Lucy Graham von der Menschenrechtsorganisation Amnesty International:
"Etwa 100.000 Menschen brauchten medizinische Hilfe. Die Orte, an denen der giftige Schlamm entladen worden war, mussten aufwendig gesäubert und entgiftet werden. Nach Angaben der Behörden starben 15 Menschen."

Andauernder Kampf um Entschädigung

Seitdem kämpfen die Opfer um Entschädigung. Erst im März dieses Jahres hat eine Organisation der Opfer in Amsterdam Klage gegen Trafigura eingereicht. Sie wollen Schadenersatz für körperliche Folgen der Vergiftung. Das Rohstoff-Handelsunternehmen hat bereits an die Elfenbeinküste rund 150 Millionen Euro bezahlt, dabei aber jegliche Verantwortung zurückgewiesen. Nach einem Verfahren in Großbritannien bekamen außerdem rund 31.000 Opfer insgesamt 33 Millionen Euro Schadenersatz. Damit erhielt rechnerisch jeder Geschädigte etwa 1.150 Euro.

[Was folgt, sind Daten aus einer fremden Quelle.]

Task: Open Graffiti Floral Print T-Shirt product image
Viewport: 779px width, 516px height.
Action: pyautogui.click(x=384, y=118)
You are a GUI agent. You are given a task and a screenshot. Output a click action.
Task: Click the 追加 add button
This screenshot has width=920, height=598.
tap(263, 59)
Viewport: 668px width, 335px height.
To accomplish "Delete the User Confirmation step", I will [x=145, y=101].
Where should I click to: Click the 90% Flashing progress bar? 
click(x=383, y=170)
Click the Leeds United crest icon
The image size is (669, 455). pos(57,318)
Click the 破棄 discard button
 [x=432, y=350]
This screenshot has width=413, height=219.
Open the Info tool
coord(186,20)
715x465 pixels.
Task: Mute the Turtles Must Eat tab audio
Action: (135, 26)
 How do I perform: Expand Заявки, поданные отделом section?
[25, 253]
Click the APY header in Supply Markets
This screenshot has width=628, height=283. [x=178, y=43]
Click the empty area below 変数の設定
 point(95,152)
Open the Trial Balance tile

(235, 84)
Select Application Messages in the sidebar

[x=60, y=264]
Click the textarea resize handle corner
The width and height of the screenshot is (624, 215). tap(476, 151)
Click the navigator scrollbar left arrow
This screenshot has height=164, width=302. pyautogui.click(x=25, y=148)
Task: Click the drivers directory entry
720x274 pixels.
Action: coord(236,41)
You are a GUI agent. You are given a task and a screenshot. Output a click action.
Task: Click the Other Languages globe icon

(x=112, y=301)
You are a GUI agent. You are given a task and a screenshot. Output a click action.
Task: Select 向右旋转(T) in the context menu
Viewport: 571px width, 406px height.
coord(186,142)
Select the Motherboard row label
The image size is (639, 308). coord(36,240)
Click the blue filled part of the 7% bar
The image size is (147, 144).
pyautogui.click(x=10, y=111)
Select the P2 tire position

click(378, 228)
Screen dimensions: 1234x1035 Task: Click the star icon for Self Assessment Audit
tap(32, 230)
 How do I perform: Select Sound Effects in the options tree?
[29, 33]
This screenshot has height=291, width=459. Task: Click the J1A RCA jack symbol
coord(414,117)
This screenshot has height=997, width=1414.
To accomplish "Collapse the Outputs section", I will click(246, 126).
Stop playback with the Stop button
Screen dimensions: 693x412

"Zehn Jahre nach dem Umweltskandal leiden die Opfer noch immer unter den langfristigen Folgen dieser illegalen Giftmüllentsorgung. Niemand weiß, wie viele Menschen betroffen sind, weil die Regierung der Elfenbeinküste nicht überwacht, welche Langzeitfolgen die Vergiftung möglicherweise hat. Und erst in diesem Jahr wird das Umweltprogramm der Vereinten Nationen überprüfen, ob die Orte, an denen der Giftmüll illegal abgeladen wurde, wirklich komplett de-kontaminiert worden sind."